Another audience member, noting that some patients may have a genetic disposition toward a low pain threshold, raised the idea of determining the PPT by means of genetic testing.

“Genetic markers have helped revolutionize treatment in many medical fields, but implementing genetic testing in arthroplasty may be cost-prohibitive,” Dr. Nickel said. “That being said, perhaps it could be considered in patients with known pain intolerance or chronic pain issues.”

Dr. Nickel noted that the study has a few limitations. “A potential source of bias is that we relied upon self-reporting for narcotic consumption,” he said. “It would be tremendously difficult to have patients bring in their opioid prescriptions and individually count the unused pills, but perhaps that would be an excellent follow-up study and potentially a responsible method of narcotic disposal. Second, if patients received narcotics from states outside of North Carolina and did not report them [the study relied on the North Carolina narcotic reporting database], those morphine equivalents were not traceable.”
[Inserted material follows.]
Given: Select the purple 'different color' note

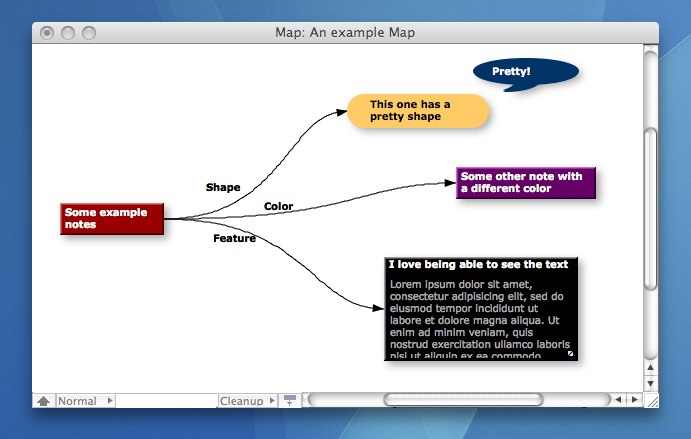Looking at the screenshot, I should click(526, 183).
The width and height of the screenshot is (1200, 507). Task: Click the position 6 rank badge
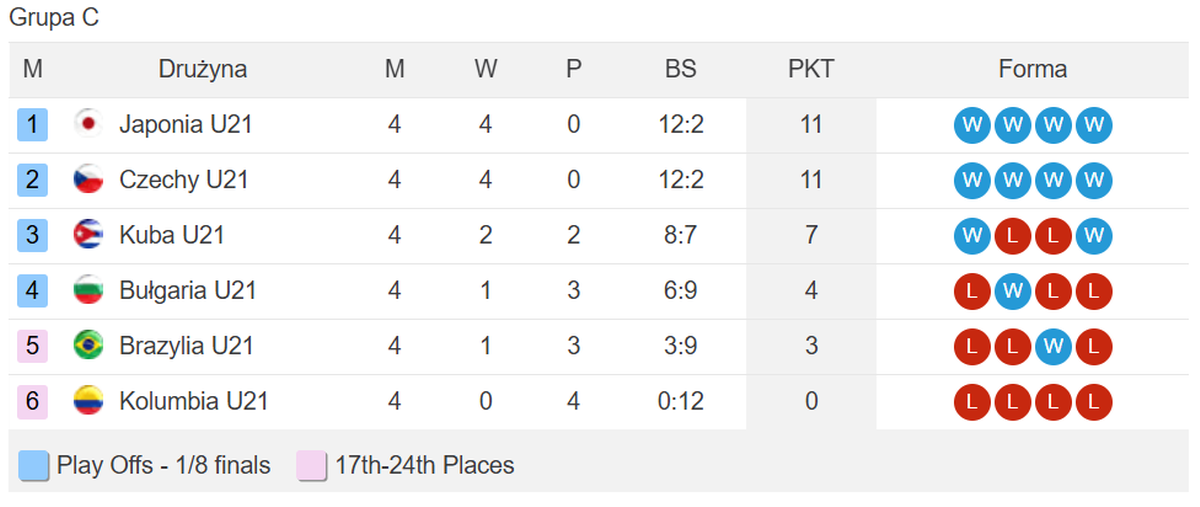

Dr. Nickel’s coauthors are Mitchell R. Klement, MD; William A. Byrd, MD; David E. Attarian, MD; Thorsten M. Seyler, MD; and Samuel S. Wellman, MD.

Terry Stanton is the senior science writer for AAOS Now. He can be reached at tstanton@aaos.org.

Bottom Line

  • Orthopaedic surgeons are the third-highest-prescribing physician group for prescribing opioids.
  • This study used algometer testing at the surgical site and at an ipsilateral (systemic) site in patients scheduled for THA/TKA to establish preoperative pain threshold objectively.
  • The higher a patient’s objective threshold, the less narcotic medication he or she required postoperatively. Subjective pains scores did not correlate significantly.
  • Twenty percent of patients were found to be obtaining opioid prescriptions from outside the surgical team 6 weeks postoperatively.
  • The results point to a need for coordination of pain and pain medication management, including prehab, especially for low-pain threshold patients and/or those at risk for opioid use disorder.